Monday, January 27
Egyptian Lentil Soup and Homemade Pita
One of the books that sometimes get neglected in my kitchen is The Mediterranean Vegan Kitchen by Donna Klein (sorry for the Amazon link, she does not seem to have a website). I’m not sure why this is, because every single recipe I’ve made from it has been delicious. In fact, I really think that Donna Klein is one of the most overlooked vegan cookbook authors around, which is unfortunate (but likely at least partially due to the lack of website). I decided I wanted soup and since it was going to be a cold week, I thought we’d like to have some extra for hearty lunches. The recipe for Egyptian Lentil soup sounded really good - it uses three onions, so, yes please- so I went with that one. Wait, three onions?! Yes, one red onion gets sliced, roasted and added to the soup at the end, and two yellow onions are chopped up and cooked along with the lentils and the rest of the veggies. The soup takes a little time to cook because the lentils need to simmer for at least 45 minutes, or in our case, even longer. I don’t know what it is with me and lentils, but mine are never done in the amount of time a recipe says they will be. In fact, none of my beans are. I think it might be because I buy all of our beans in bulk and they may be old. Older beans take longer to cook. Anyway, I let our soup simmer for over an hour to get the lentils cooked all the way. While the soup cooked I decided to try something I’d never done before, which was homemade pita bread. I found this recipe, which looked pretty easy. And it was. I know, I know, I should have been healthier and made whole-wheat pita from any one of the millions of recipes out there, but I kind of wanted fluffy, white bread.
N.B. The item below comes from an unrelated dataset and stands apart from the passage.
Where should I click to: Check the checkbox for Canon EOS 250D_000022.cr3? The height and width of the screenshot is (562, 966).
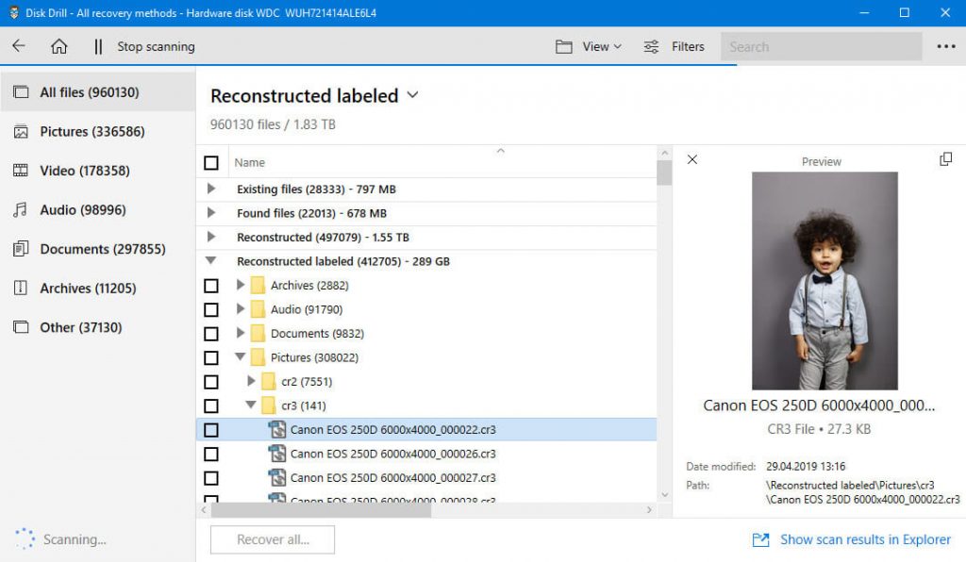tap(211, 429)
I did try to make it a little healthier by swapping half of the all-purpose flour for whole-wheat pastry flour, so at least there was that. These are really easy. I made the dough before starting the soup and let it rise while the soup cooked. The first one I made looked too small and I wasn’t sure it was going to puff up at first, so I ended up dividing the dough into 6 pieces instead of 8 and made larger, thicker pitas. They all puffed up correctly by the way, as you can see in the photo. I kept them warm in the toaster oven as I made the rest. We really enjoyed these – they were perfect and fluffy and even have the pockets inside, which was pretty cool – perfect for sandwiches. I’ll be making my own pita from here on out rather than buying it.